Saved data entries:
▼

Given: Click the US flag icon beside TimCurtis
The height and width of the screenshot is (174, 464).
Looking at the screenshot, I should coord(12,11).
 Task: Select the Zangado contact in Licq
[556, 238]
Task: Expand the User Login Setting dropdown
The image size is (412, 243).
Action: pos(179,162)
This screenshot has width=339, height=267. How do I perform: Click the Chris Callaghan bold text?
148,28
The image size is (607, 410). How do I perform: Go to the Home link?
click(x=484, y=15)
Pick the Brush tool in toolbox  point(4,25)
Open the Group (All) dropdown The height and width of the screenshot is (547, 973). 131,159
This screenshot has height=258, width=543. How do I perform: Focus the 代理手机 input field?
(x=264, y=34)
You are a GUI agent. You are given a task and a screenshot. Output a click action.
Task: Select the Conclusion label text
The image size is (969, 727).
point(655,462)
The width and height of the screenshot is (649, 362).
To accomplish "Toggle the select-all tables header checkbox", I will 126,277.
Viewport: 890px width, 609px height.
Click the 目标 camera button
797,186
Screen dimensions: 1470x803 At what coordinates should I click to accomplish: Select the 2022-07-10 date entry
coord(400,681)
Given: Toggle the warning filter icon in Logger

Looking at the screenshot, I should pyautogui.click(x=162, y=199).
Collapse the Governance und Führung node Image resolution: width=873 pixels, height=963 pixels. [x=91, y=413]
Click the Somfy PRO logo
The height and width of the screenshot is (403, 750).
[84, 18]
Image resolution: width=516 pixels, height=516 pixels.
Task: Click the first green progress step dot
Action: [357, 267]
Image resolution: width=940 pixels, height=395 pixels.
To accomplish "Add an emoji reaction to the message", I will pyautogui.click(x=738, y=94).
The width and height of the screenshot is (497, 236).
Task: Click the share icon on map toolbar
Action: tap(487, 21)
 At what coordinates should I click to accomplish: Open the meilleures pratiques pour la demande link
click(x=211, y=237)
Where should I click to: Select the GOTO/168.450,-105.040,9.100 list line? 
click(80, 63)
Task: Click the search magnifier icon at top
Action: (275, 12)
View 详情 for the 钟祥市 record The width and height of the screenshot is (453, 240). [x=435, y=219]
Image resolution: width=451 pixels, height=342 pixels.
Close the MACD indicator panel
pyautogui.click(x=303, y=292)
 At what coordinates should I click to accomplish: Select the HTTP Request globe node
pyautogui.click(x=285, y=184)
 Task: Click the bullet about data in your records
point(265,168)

▲

> **WHAT YOU ARE ASKED TO DO**
Exactly as written above, please repeat the entries.

> **ANSWER SPACE**
Given: Click the US flag icon beside TimCurtis
The height and width of the screenshot is (174, 464).
Looking at the screenshot, I should coord(12,11).
 Task: Select the Zangado contact in Licq
[556, 238]
Task: Expand the User Login Setting dropdown
The image size is (412, 243).
Action: pos(179,162)
This screenshot has width=339, height=267. How do I perform: Click the Chris Callaghan bold text?
148,28
The image size is (607, 410). How do I perform: Go to the Home link?
click(x=484, y=15)
Pick the Brush tool in toolbox  point(4,25)
Open the Group (All) dropdown The height and width of the screenshot is (547, 973). 131,159
This screenshot has height=258, width=543. How do I perform: Focus the 代理手机 input field?
(x=264, y=34)
You are a GUI agent. You are given a task and a screenshot. Output a click action.
Task: Select the Conclusion label text
The image size is (969, 727).
point(655,462)
The width and height of the screenshot is (649, 362).
To accomplish "Toggle the select-all tables header checkbox", I will 126,277.
Viewport: 890px width, 609px height.
Click the 目标 camera button
797,186
Screen dimensions: 1470x803 At what coordinates should I click to accomplish: Select the 2022-07-10 date entry
coord(400,681)
Given: Toggle the warning filter icon in Logger

Looking at the screenshot, I should pyautogui.click(x=162, y=199).
Collapse the Governance und Führung node Image resolution: width=873 pixels, height=963 pixels. [x=91, y=413]
Click the Somfy PRO logo
The height and width of the screenshot is (403, 750).
[84, 18]
Image resolution: width=516 pixels, height=516 pixels.
Task: Click the first green progress step dot
Action: [357, 267]
Image resolution: width=940 pixels, height=395 pixels.
To accomplish "Add an emoji reaction to the message", I will pyautogui.click(x=738, y=94).
The width and height of the screenshot is (497, 236).
Task: Click the share icon on map toolbar
Action: tap(487, 21)
 At what coordinates should I click to accomplish: Open the meilleures pratiques pour la demande link
click(x=211, y=237)
Where should I click to: Select the GOTO/168.450,-105.040,9.100 list line? 
click(80, 63)
Task: Click the search magnifier icon at top
Action: (275, 12)
View 详情 for the 钟祥市 record The width and height of the screenshot is (453, 240). [x=435, y=219]
Image resolution: width=451 pixels, height=342 pixels.
Close the MACD indicator panel
pyautogui.click(x=303, y=292)
 At what coordinates should I click to accomplish: Select the HTTP Request globe node
pyautogui.click(x=285, y=184)
 Task: Click the bullet about data in your records
point(265,168)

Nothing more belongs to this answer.